Friday, 18 July 2014

Confab deadlock: National Conference, A plot to Split Nigeria


BY Emma Amaize, Sam Oyadongha, Simon Ebegbulem, Emma Una, Egufe Yafugborhi, Tom Mose & Chioma Onuegbu
PROMINENT leaders and stakeholders in the South-South, yesterday, called on delegates from the region at the national conference to walk out on the next sitting if the confab was not ready to adapt to true federalism by allowing the regions to control their resources.
Reacting to Monday’s deadlock at the confab over derivation votes, they insisted that the North cannot dictate to the rest of the country and rejected the 18 per cent derivation being proposed for mineral producing areas.
The leaders also ruled out the suggestion of five per cent derivation for the reconstruction of states in the northern region ravaged by insurgency and internal conflicts, saying it was a non-issue.
True fiscal federalism
They said that the way out of the logjam was true fiscal federalism and 50 per cent derivation to oil producing states, as practiced in pre-independence Nigeria.
They warned that South-South delegates, who compromise on derivation should contemplate returning to the region at the end of the confab.

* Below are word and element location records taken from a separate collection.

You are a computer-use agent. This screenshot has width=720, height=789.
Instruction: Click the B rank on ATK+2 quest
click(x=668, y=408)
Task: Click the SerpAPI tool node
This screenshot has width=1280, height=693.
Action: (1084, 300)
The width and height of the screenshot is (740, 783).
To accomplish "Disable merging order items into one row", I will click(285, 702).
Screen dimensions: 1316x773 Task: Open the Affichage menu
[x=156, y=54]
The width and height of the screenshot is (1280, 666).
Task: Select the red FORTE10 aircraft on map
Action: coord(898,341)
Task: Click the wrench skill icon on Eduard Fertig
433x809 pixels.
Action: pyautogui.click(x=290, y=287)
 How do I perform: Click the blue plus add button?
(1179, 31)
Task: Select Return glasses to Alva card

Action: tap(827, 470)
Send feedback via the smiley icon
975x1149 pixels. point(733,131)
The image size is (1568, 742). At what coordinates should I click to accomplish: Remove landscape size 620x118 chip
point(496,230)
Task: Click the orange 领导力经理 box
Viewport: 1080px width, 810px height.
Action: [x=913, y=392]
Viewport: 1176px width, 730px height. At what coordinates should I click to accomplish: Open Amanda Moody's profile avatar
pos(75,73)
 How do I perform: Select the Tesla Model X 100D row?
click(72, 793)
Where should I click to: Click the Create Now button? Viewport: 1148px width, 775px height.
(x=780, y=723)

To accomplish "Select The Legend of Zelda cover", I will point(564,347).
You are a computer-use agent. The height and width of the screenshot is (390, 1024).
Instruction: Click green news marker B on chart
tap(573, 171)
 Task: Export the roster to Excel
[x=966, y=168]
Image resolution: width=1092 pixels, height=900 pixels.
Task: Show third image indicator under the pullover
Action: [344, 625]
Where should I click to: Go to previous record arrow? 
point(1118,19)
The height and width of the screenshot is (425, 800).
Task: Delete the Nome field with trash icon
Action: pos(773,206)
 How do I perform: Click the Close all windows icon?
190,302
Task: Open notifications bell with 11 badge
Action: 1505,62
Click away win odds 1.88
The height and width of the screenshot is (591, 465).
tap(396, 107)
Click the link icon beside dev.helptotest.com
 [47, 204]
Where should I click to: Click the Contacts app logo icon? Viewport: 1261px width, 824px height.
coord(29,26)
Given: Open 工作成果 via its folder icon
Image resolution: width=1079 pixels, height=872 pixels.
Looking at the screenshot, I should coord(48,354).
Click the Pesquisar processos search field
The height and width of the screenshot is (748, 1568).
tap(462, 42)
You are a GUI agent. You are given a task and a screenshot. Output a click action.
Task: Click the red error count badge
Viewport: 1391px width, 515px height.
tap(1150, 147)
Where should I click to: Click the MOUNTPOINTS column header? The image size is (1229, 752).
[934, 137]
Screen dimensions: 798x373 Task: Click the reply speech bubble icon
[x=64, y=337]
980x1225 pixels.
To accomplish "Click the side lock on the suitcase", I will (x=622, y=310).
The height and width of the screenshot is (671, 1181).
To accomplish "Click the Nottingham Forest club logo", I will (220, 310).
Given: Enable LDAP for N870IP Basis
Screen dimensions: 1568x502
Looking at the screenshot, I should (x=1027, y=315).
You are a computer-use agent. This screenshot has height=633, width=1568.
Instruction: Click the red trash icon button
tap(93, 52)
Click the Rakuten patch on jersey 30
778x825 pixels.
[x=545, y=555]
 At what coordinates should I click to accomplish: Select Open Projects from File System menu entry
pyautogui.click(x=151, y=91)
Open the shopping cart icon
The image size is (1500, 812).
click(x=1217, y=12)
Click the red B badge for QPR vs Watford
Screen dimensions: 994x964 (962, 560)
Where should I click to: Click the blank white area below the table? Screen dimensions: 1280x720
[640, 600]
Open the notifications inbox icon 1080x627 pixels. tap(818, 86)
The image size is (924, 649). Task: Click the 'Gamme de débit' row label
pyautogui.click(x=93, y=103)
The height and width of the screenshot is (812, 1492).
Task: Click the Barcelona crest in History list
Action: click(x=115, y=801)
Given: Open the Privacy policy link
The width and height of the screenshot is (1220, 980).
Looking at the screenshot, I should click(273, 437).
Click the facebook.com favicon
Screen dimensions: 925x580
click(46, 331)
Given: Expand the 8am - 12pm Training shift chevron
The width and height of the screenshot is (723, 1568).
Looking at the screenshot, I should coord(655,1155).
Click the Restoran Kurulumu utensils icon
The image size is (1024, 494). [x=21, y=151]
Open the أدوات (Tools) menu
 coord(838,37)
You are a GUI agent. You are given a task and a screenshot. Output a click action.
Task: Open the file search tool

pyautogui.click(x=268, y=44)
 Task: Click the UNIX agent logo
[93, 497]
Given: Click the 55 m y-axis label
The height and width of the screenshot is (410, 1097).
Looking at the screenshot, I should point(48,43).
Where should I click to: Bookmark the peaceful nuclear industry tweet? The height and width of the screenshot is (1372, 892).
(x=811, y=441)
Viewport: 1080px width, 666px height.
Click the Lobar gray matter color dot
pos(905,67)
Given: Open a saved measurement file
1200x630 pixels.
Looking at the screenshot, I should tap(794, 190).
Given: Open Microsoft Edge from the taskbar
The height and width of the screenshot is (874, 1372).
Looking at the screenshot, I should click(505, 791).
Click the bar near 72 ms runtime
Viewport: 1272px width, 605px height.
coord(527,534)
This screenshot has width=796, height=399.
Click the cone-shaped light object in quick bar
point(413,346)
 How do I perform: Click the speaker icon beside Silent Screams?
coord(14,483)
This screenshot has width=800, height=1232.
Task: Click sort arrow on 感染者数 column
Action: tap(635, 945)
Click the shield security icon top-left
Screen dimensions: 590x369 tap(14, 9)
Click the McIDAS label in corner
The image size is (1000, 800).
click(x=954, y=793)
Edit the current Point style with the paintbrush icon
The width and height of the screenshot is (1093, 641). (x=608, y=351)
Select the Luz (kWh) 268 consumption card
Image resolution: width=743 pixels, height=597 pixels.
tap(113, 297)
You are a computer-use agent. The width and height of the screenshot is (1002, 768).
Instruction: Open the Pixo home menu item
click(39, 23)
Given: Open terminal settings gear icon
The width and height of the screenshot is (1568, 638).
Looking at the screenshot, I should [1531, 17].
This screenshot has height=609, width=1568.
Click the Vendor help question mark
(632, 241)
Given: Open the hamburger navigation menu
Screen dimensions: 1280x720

The leaders, among them former Chief Whip of the Senate, Senator Rowland Owie and Senator Francis Okpozo, who spoke to Vanguard in Benin City, Edo State, warned that peace may continue to elude the country unless the people of the Niger Delta were allowed to benefit from their God-given oil resouces.
Also, former national chairman of the Association of Traditional Rulers of Oil Minerals Producing Communities of Nigeria, ATROMPCON, the paramount ruler of Siembiri Kingdom in Delta State, HRM Charles Ayemi-Botu, said in Warri: “It is really disappointing that people went to the confab to turn the truth on its head.”
Senator Opkozo
Senator Opkozo said: “I said it from the beginning that the areas that are controversial, such as revenue allocation and devolution of power, will bring crisis to the conference. Revenue allocation is a sensitive matter which all concerned must handle diligently. The issue is this: every government in this country, states, local government and the federal, depends on the revenue that comes from one area alone.
“Some areas were neglected in the colonial administration, at the time when the groundnut pyramid and others were in existence in the North, as the Federal Government did not tamper with the 50 per cent that was accruable to the groundnut and cocoa proceeds, but when the military took over and by the time revenue from oil was at the peak, revenue due to oil producing communities was drastically reduced to the detriment of oil producing communities in the South- South.
“The economic essentials of the area were also drastically reduced to the barest minimum. Animal farming was reduced because of oil pollutions, fish farming was drastically reduced and the other economic farm lands were devastated to the extent that the economic life of the people was nothing to write home about again.
“The 13 per cent was a mere gift to the people without considering the magnitude of the disaster caused by oil exploration. Even if the oil producing communities did not ask for the 50 per cent that was in vogue during cocoa production, the eye and focus of the non -oil producing areas continued to focus on further reduction of the 13 per cent to nothing. The result is that there is no meaningful attention by the Federal Government to develop the area.”
Senator Owie
On his part, Senator Owie said: “The controversy is very unfortunate and I see it as another plot to continue with the marginalisation of the people of the South-South, who produce the oil. I do not think it will be wrong for the delegates to give the marginalised people of the South what they deserve and stop this bickering. The South-South has been of great assistance to the North. We have always supported their political interest, so they should not think we are fools.
“I do not see anything wrong if the people are even allowed to control their resources while they pay tax to the Federal Government. Let us practice true federalism so that all these problems will be a thing of the past.”
HRM Ayemi-Botu
HRM Ayemi-Botu, said: “It is really disappointing that people went to the confab to turn the truth on its head. If the purpose of the gathering of the ethnic nationalities was to redefine the destiny of the nation, then, it is clear that the solution is true fiscal federalism, which the Niger-Delta has advocated over the years.”
Chairman, Ijaw, Isoko and Itsekiri Leaders Forum, Secretary, Itsekiri Leaders of Thought, Mr. Edward Okpoko, said: “If you follow the trend at the confab right now, you will notice that the agitation for resource control is being championed by the South- South alone. There seems to be an unhealthy conspiracy against the South -South. I am really surprised that even the South- East and South-West are not showing enough commitment. They are just nonchalant.”